Deploy a Threat Defense Device on Google Cloud Platform

Before you begin

When you perform this procedure, Security Cloud Control creates the threat defense virtual as part of the onboarding wizard. You cannot use this procedure with physical threat defense device or a device that is already onboarded to Security Cloud Control.

The following prerequisites must be met prior to onboarding a threat defense that is currently associated with a Google Cloud Platform (GCP) environment:

  • You must have cloud-delivered Firewall Management Center enabled for your tenant.

  • You must have a GCP account and already have a project created. See GCP documentation for more information.

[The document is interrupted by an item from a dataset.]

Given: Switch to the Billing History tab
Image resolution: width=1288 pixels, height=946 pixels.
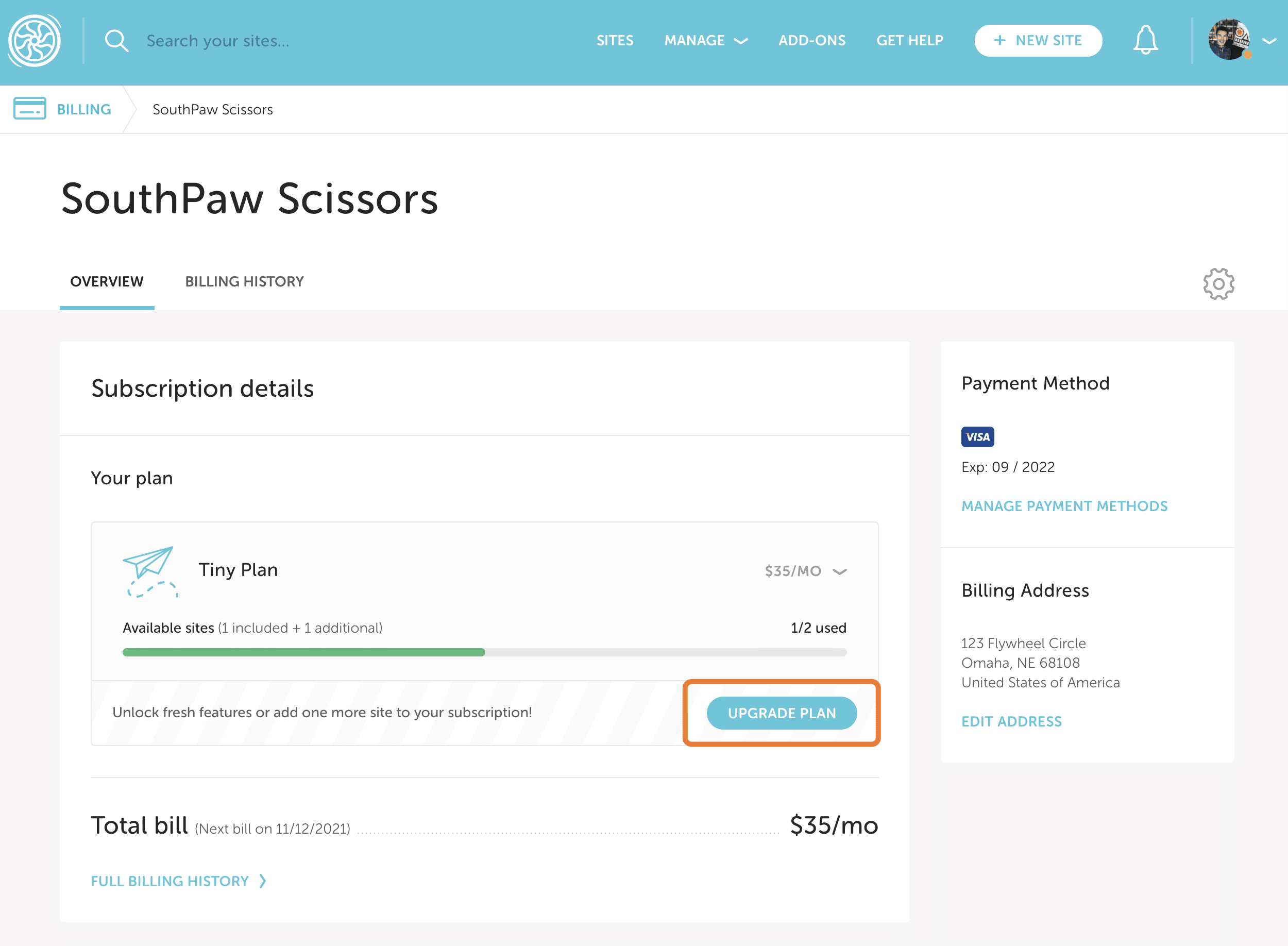Looking at the screenshot, I should 244,281.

  • Management interfaces (2) — One used to connect the threat defense virtual to the management center, second used for diagnostics; cannot be used for through traffic.

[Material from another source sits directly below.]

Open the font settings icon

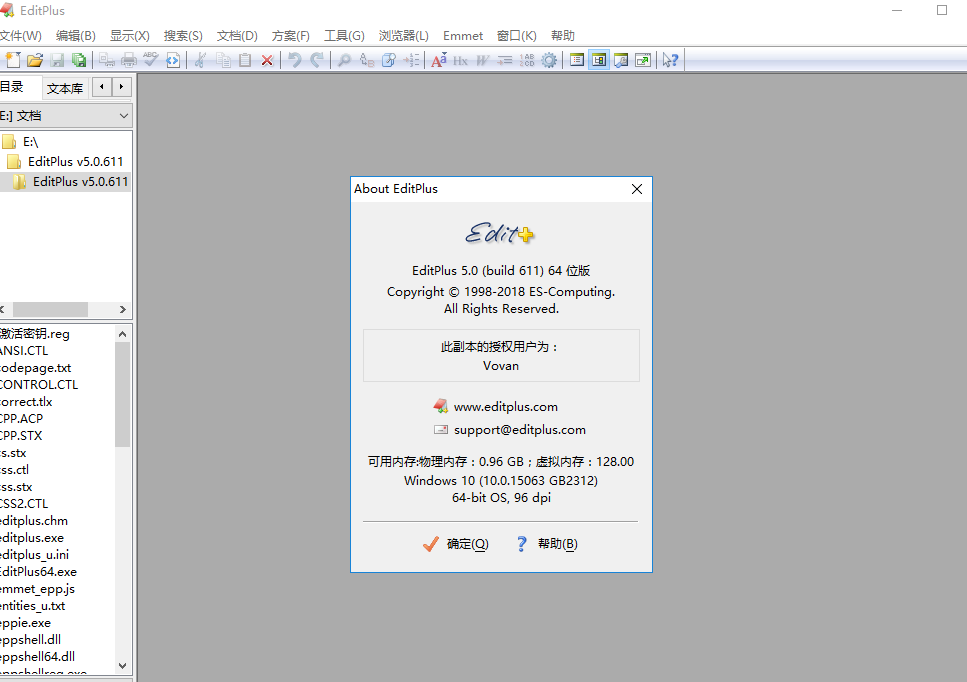438,60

    Traffic interfaces (2) — Used to connect the threat defense virtual to inside hosts and to the public network. See Create VPC Networks for GCP for more information.

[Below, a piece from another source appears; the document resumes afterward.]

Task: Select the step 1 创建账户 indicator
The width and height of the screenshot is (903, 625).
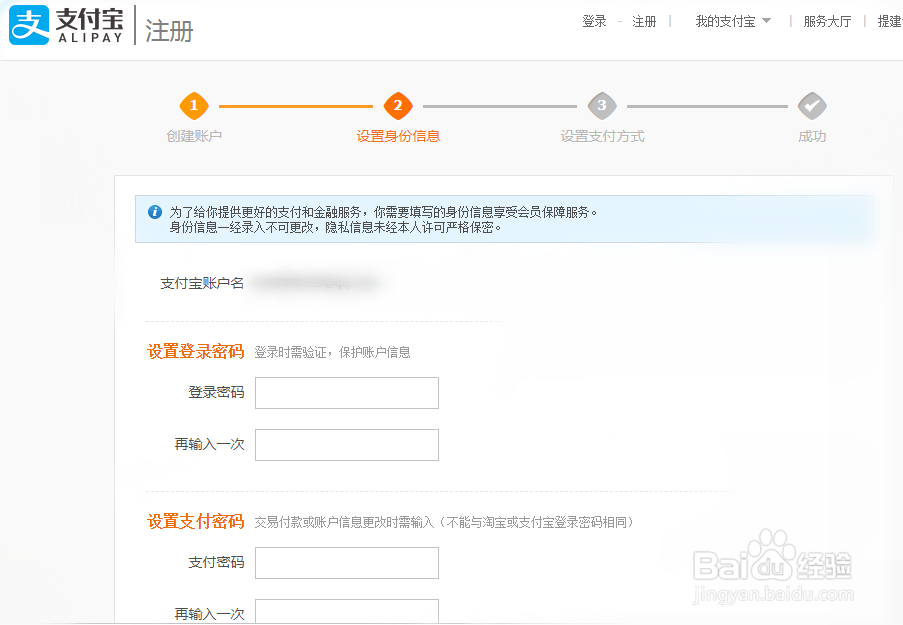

  • You must enable all of the following permissions in the GCP environment in order to successully communicate with and onboard to Security Cloud Control:

    deploymentmanager.deployments.create
    deploymentmanager.deployments.get
    compute.networks.list

Procedure


Step 1

Log in to Security Cloud Control.

Step 2

In the navigation pane, click Security Devices and click the blue plus button (+) to add a new device.

Step 3

Select the FTD tile.

Step 4

Under Management Mode, select FTD.

Step 5

Select Use GCP VPC as the onboarding method.

Step 6

IF you have not authenticated your GCP environment with Security Cloud Control before this point, copy the bash command that Security Cloud Control generates and run it on your bash environment or on the Google Cloud Shell to authenticate your GCP account and allow communication between the applications. IF you have already authenticated your GCP account prior, ignore the account integration steps and click Next.

Step 7

Use the drop-down menu to select the GCP project you want to associate with the device you are going to onboard. If there are no projects immeidately available, click + Link New Project. If you click + Link New Project, follow these steps:

  1. Enter the GCP project ID when prompted. Locate this value in the GCP UI. To locate the project ID, see GCP documentation.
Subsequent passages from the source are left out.